Cognitive Behavioural Therapy in a Nutshell, Second Edition is a concise introduction to one of the most widely-practiced approaches to counselling and psychotherapy.
Leading authors, Michael Neenan and Windy Dryden, explain the model and the core techniques used during the therapeutic process to:
elicit and examine negative automatic thoughts; uncover and explore underlying assumptions, rules and core beliefs (schemas); and; maintain gains from therapy.

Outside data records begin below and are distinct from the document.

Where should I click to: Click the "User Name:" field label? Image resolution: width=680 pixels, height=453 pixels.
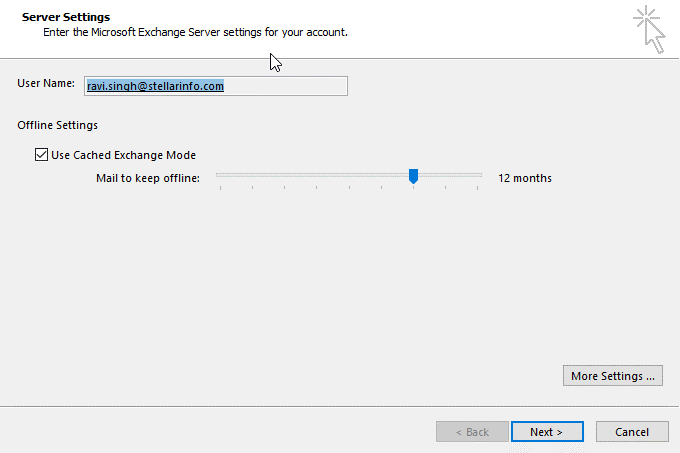[46, 84]
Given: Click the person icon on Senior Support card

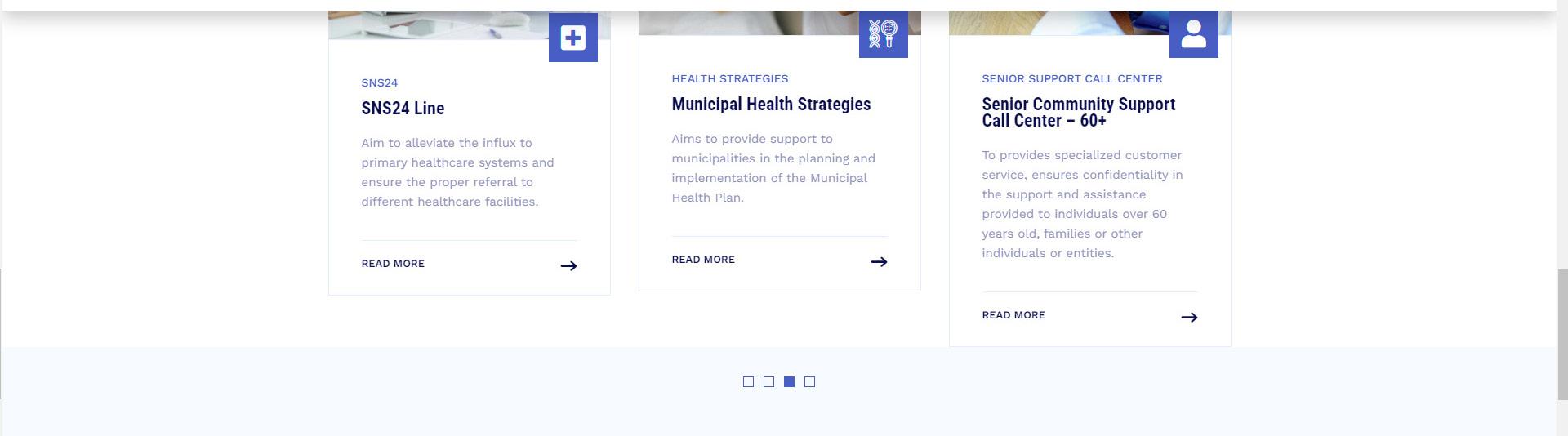Looking at the screenshot, I should pyautogui.click(x=1194, y=34).
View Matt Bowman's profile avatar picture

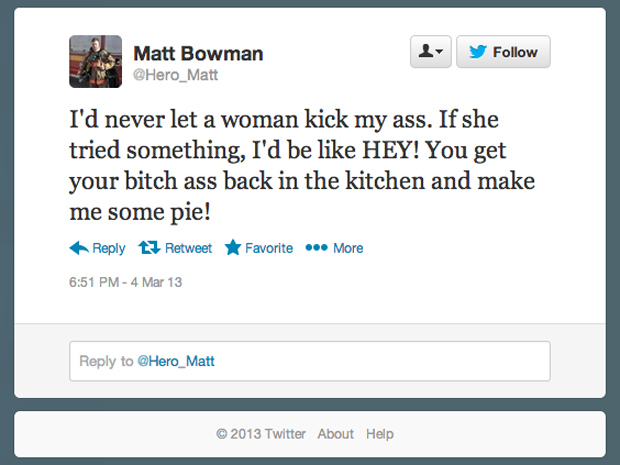(x=96, y=62)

For newcomers to the subject, this revised and updated edition of Cognitive Therapy in a Nutshell provides the ideal place to start and a springboard to further study.
Chapter Four: Homework
The therapy session is usually a poor arena for assessing change because of its remove from the client's everyday experience. Assignments carried out between sessions (homework) allow clients to test and modify their maladaptive thoughts and beliefs in real-life situations. Homework – or whatever term clients wish to use – helps them to learn the skills of cognitive therapy and develop confidence and competence in becoming their own therapist which, in turn, reduces the chances of a relapse (the return of the original problem). Also, without homework assignments clients may become ‘emotionally constipated’ (waiting ‘to tell it all’ at the next session) instead of dealing with the ‘it’ (difficulties) as they arise between sessions. As Persons (1989: 142) observes:
Situations that arouse powerful affect [emotion] ...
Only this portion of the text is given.